Oleh karena itu, ketika anak melakukan kesalahan, menjawab pertanyaan dengan salah, atau gagal ujian, orang tua tidak boleh memarahi anak secara membabi buta. Hal pertama yang harus dilakukan adalah menemukan cara untuk merangsang motivasi belajar mereka, membimbing mereka dengan bahasa yang positif, bersimpati dengan perasaan mereka, dan membuat mereka percaya bahwa mereka dapat belajar dengan baik.

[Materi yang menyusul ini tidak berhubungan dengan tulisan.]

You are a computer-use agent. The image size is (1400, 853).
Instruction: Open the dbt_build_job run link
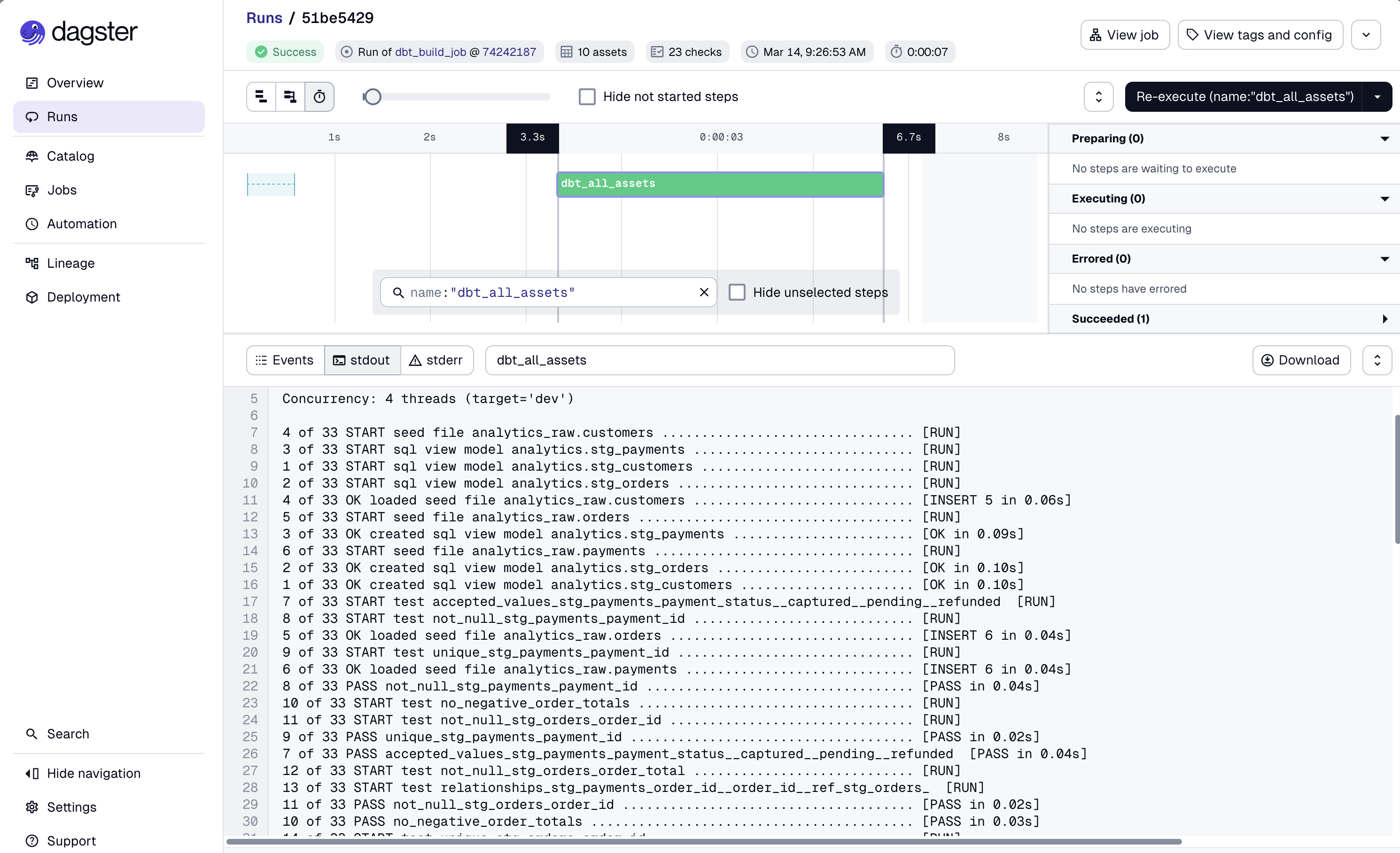point(431,52)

Kedua, temukan masalah nyata dalam pembelajaran anak Anda, lalu fokuslah pada masalah tersebut dan susun rencana pembelajaran yang dipersonalisasi agar anak Anda dapat terus berlatih. Jangan lupa untuk memuji setiap upaya kecil anak Anda untuk memotivasi mereka.
5. "Lakukan lagi, dasar bodoh!"
Pikiran yang sebenarnya: "Jika aku bekerja lebih keras, aku bisa berhasil." Anak itu mengerti: "Aku pecundang."
Ketika menghadapi beberapa kegagalan, anak-anak mudah merasa kecewa. Jika pada saat itu, orang tua tidak memberikan dorongan, dan perasaan gagal tidak diarahkan dan dilepaskan dengan benar, anak tersebut mungkin menjadi tidak percaya diri, malu, dan enggan mencoba lagi.
Ada pepatah: "Jangan gunakan emosi untuk mengkritik kegagalan anak Anda." Ketika anak-anak gagal, orang tua harus menerapkan prinsip "mulai dari tujuan akhir" dalam komunikasi: Tujuannya adalah membantu anak-anak menghindari kegagalan di lain waktu, menemukan pelajaran dari kegagalan saat ini, dan terus bereksperimen, alih-alih menggunakan emosi untuk berkomunikasi.
Misalnya, dalam kehidupan sehari-hari, gunakan "kaca pembesar" alih-alih "kacamata rabun jauh" untuk mengabaikan kesalahan kecil anak Anda dan sering memuji: "Saya lihat kamu sudah membaik, apakah kamu mau mencoba lagi?".
Anak-anak adalah individu mandiri yang membutuhkan rasa hormat, pengertian, dan kepercayaan. Mereka membutuhkan komunikasi dan interaksi yang setara untuk mengembangkan harga diri, kepercayaan diri, dan kemandirian. Inilah dukungan terkuat dalam menghadapi masa depan.